Source records:
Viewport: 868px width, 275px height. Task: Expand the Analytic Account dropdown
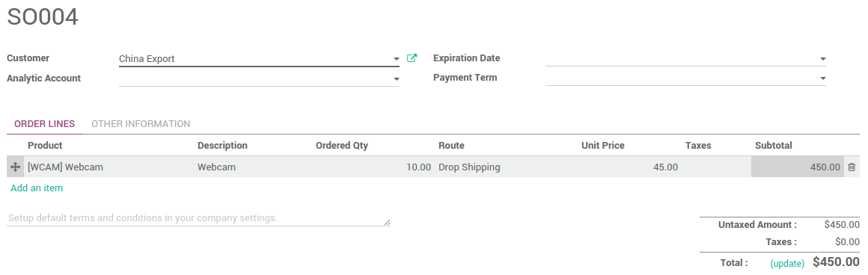pyautogui.click(x=397, y=79)
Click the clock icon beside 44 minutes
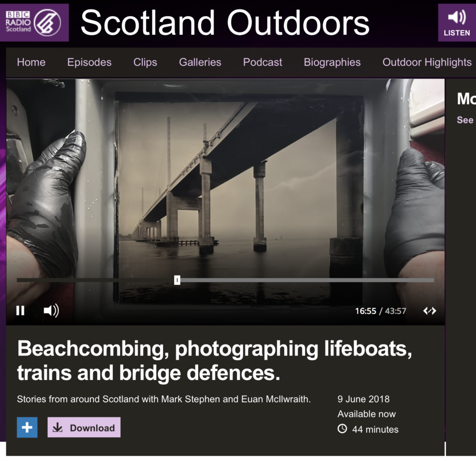The image size is (476, 461). click(x=343, y=429)
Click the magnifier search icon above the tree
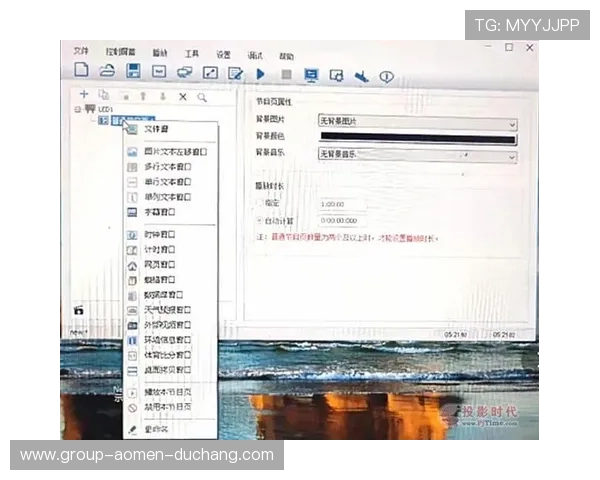The height and width of the screenshot is (480, 600). point(202,96)
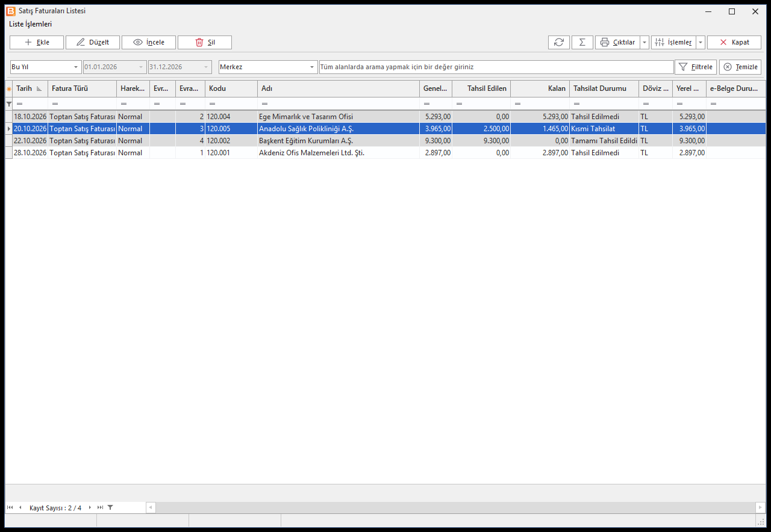Click the İşlemler settings sliders button
The height and width of the screenshot is (532, 771).
[673, 42]
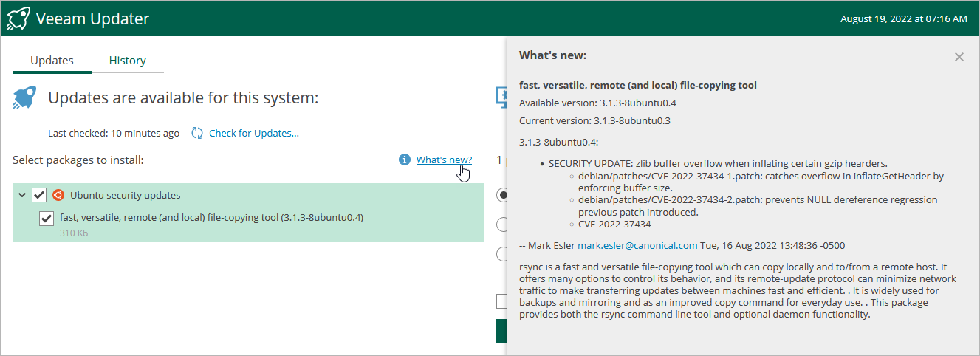Collapse the Ubuntu security updates group
The image size is (980, 356).
21,196
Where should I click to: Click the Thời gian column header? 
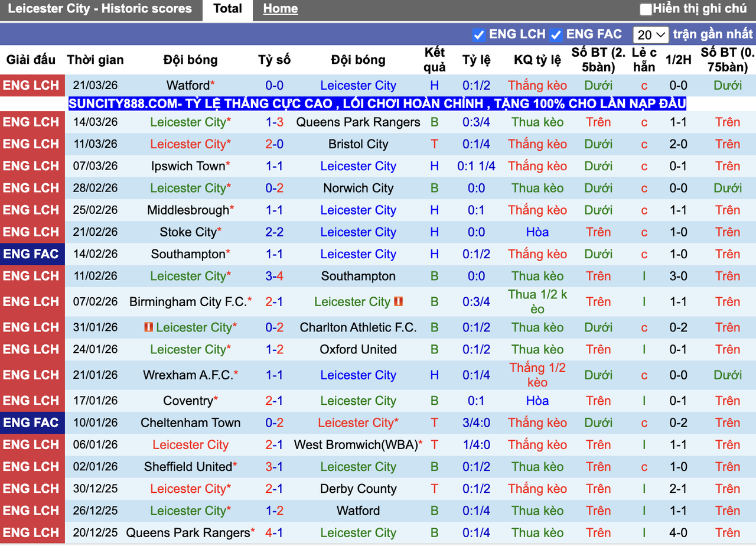click(96, 60)
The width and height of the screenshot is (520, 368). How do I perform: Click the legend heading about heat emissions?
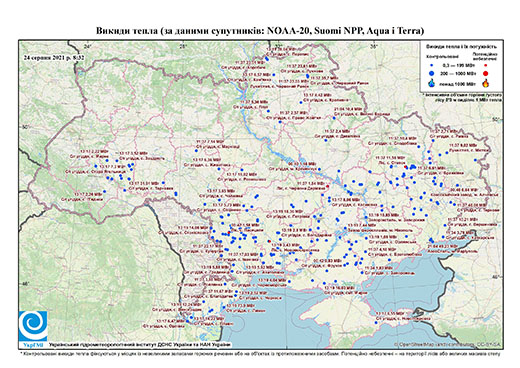click(x=462, y=46)
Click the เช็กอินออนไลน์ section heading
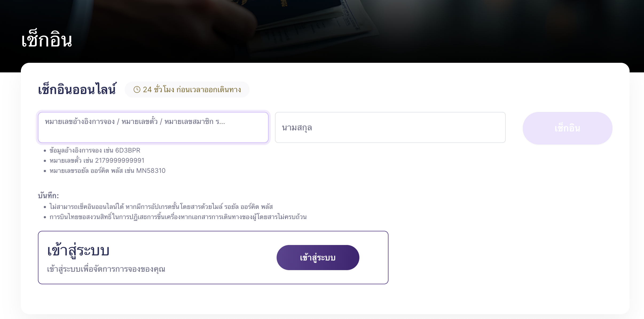Image resolution: width=644 pixels, height=319 pixels. [77, 90]
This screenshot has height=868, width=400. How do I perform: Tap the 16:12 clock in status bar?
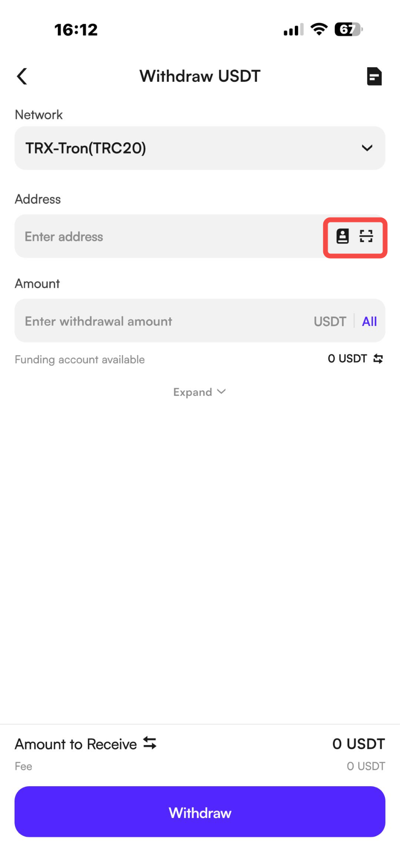click(76, 30)
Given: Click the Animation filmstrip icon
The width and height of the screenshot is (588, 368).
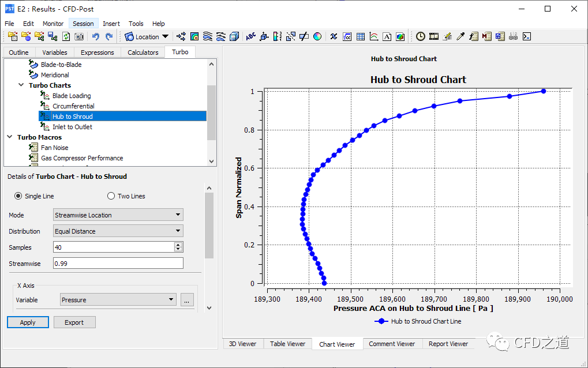Looking at the screenshot, I should click(434, 36).
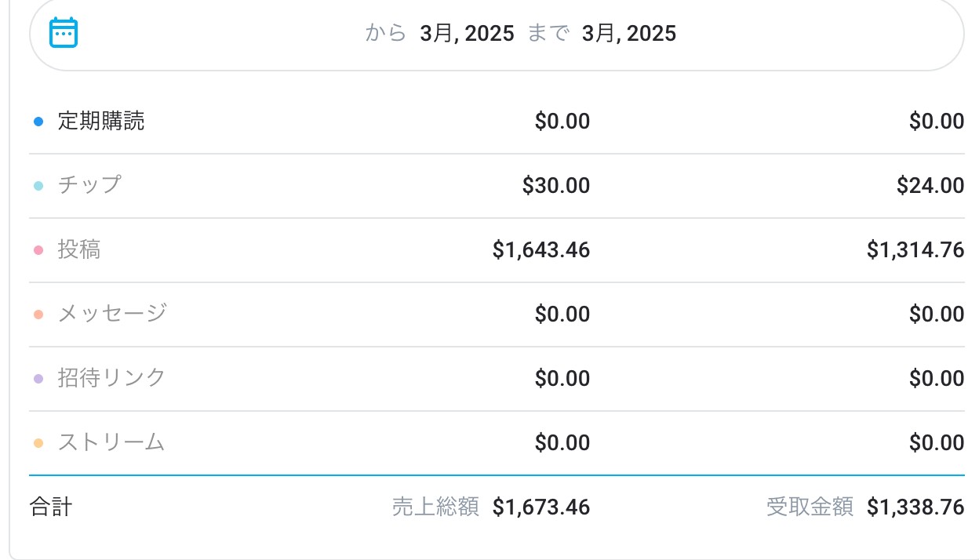Toggle the 定期購読 series label

[x=101, y=122]
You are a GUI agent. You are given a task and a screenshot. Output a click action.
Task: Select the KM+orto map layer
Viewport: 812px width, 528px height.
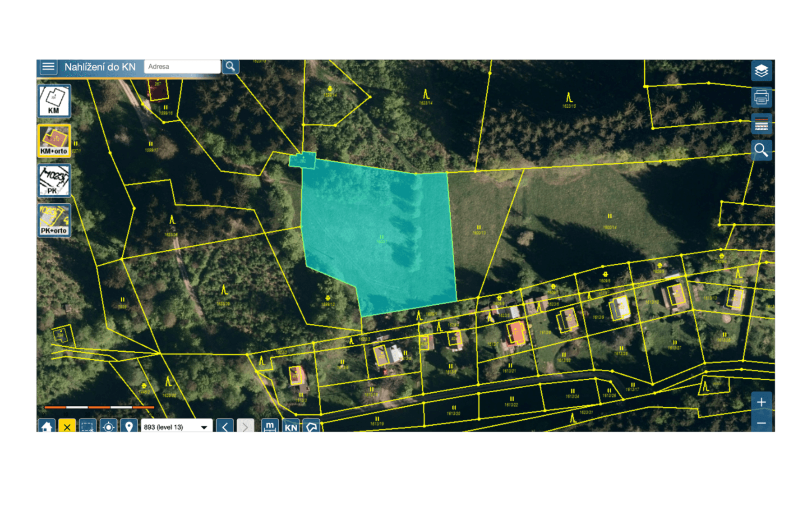pos(54,141)
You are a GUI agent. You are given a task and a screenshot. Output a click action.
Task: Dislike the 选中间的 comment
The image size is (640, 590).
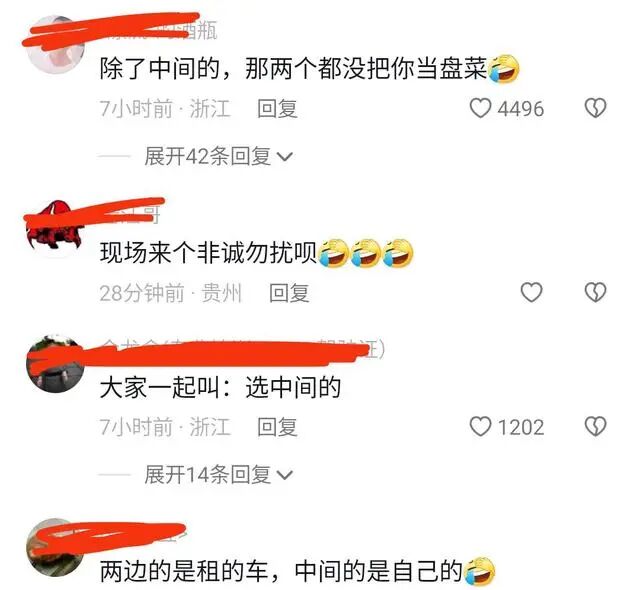click(x=596, y=427)

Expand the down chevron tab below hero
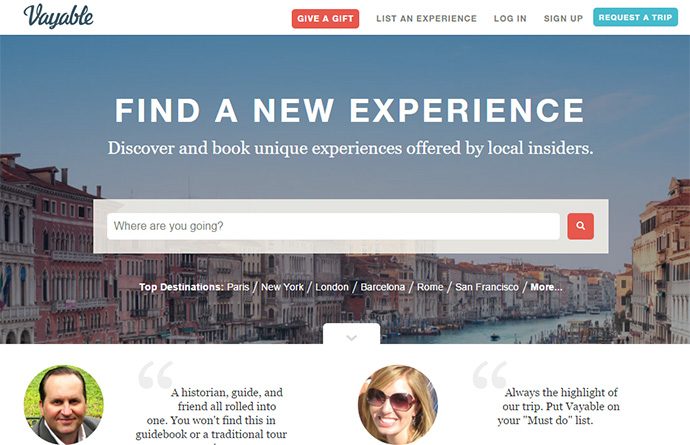(x=351, y=334)
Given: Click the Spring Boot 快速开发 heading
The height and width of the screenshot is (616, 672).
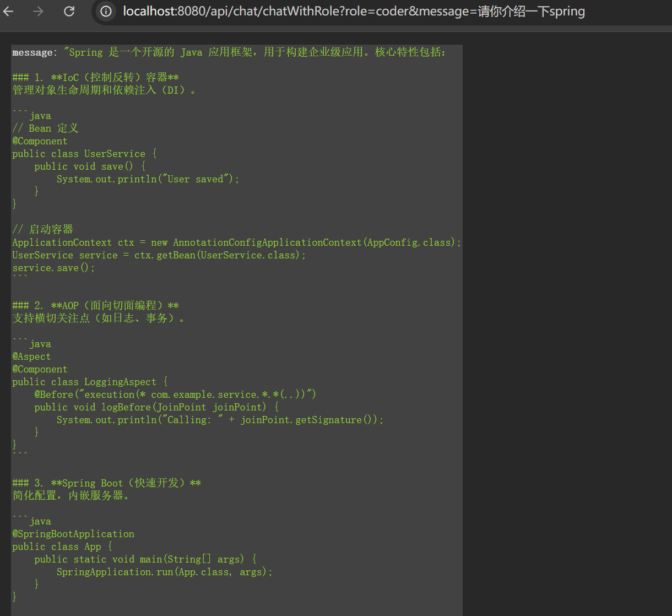Looking at the screenshot, I should tap(106, 483).
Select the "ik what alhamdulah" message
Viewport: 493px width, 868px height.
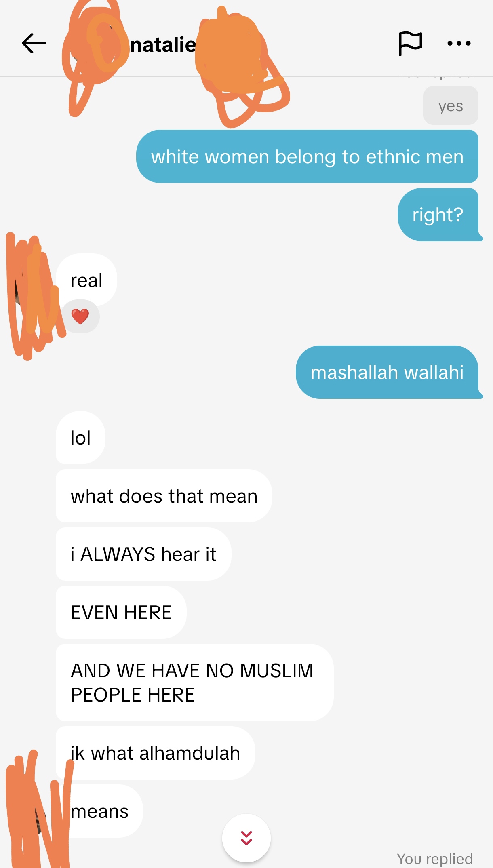155,753
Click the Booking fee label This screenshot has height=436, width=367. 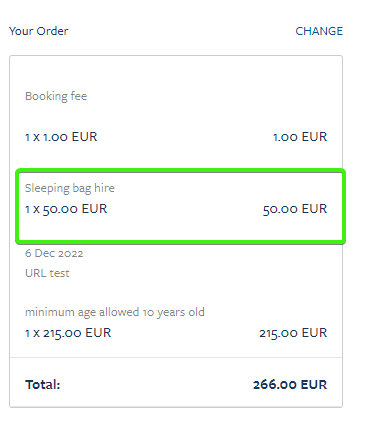(56, 96)
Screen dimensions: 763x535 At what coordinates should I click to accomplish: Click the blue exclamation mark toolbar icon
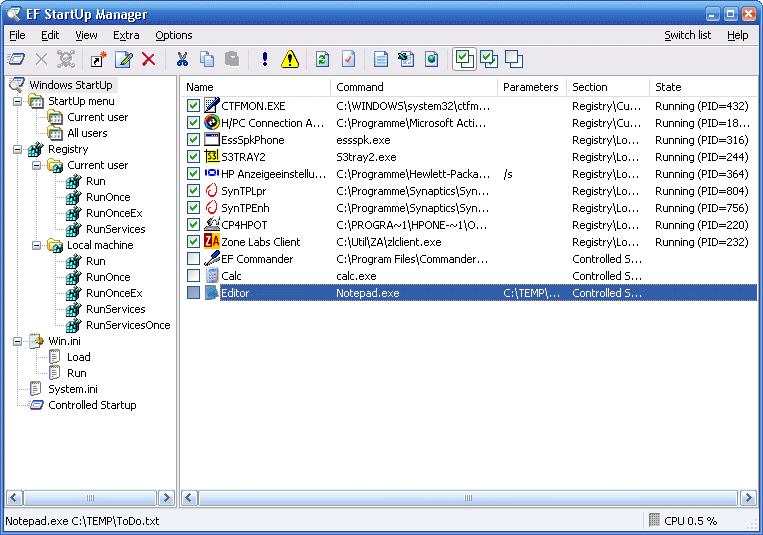(x=264, y=60)
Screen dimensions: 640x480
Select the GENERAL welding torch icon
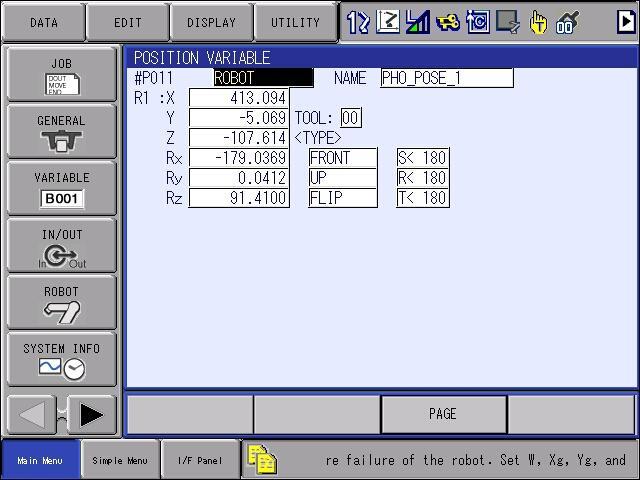(x=62, y=131)
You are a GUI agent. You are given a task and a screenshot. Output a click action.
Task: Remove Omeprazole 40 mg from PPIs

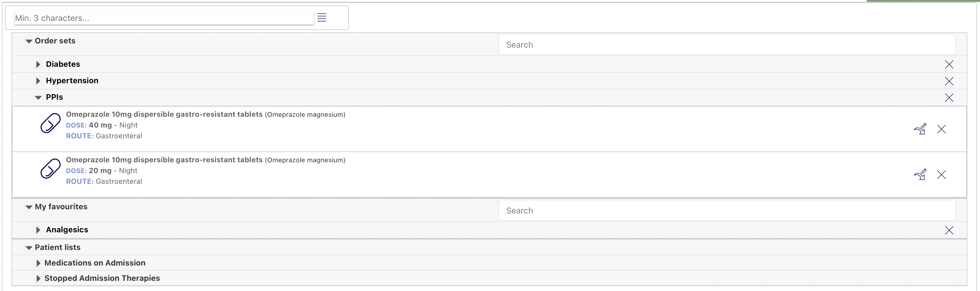click(941, 129)
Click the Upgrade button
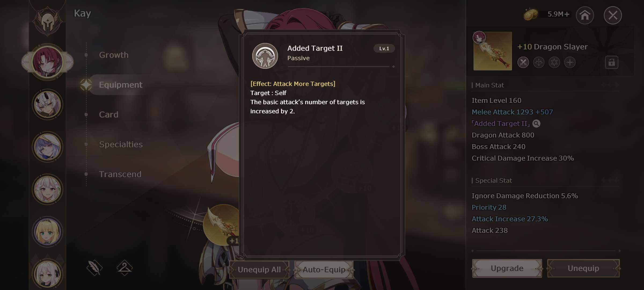The width and height of the screenshot is (644, 290). [x=507, y=268]
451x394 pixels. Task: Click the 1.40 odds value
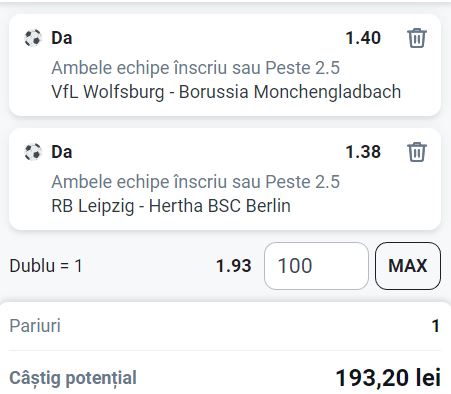tap(363, 38)
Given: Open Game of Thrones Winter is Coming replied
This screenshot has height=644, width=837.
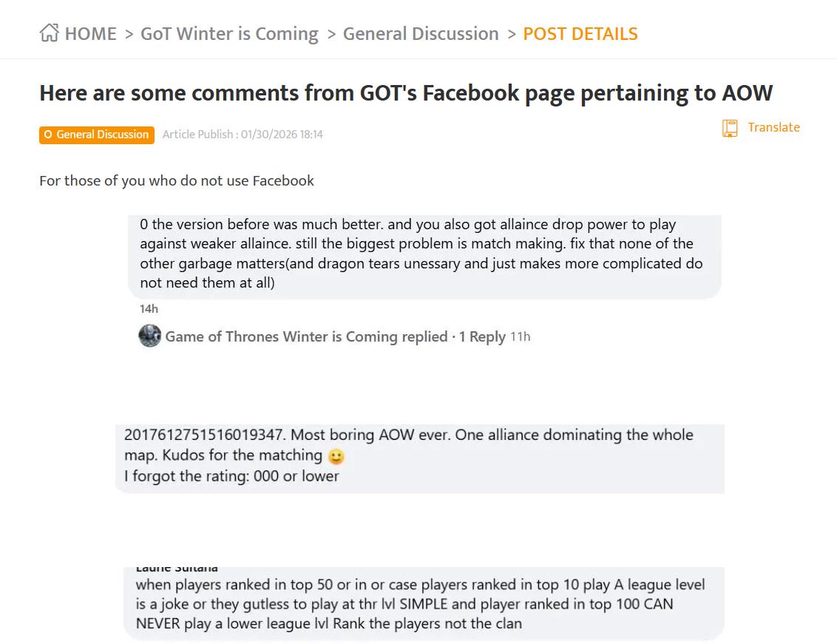Looking at the screenshot, I should tap(305, 336).
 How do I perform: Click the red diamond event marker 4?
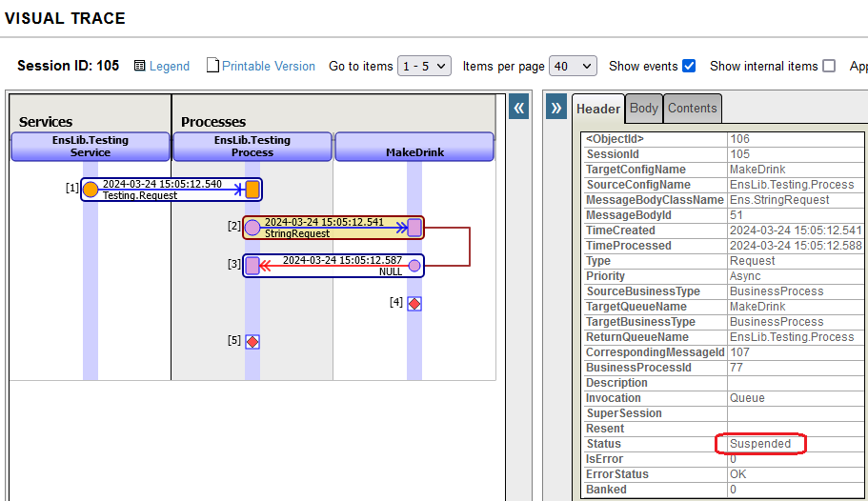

Aim of the task:
What you return should be only the exact lines from the top of the entries through the line with "Given: Click the Animation filmstrip icon", minus the pictures.

Solution for this exercise:
Viewport: 868px width, 275px height. Task: Expand the Analytic Account dropdown
pyautogui.click(x=397, y=79)
Click the clock icon beside 44 minutes
The image size is (476, 461). click(x=343, y=429)
Click the magnifier search icon above the tree
The height and width of the screenshot is (480, 600). point(202,96)
Click the İşlemler settings sliders button
The height and width of the screenshot is (532, 771).
[673, 42]
Collapse the Ubuntu security updates group
The image size is (980, 356).
21,196
Where should I click to: Click the Thời gian column header? 
click(96, 60)
The width and height of the screenshot is (520, 368). How do I perform: Click the legend heading about heat emissions?
click(x=462, y=46)
Click the เช็กอินออนไลน์ section heading
Image resolution: width=644 pixels, height=319 pixels. [77, 90]
This screenshot has height=868, width=400. How do I perform: Tap the 16:12 clock in status bar?
click(76, 30)
Given: Click the Animation filmstrip icon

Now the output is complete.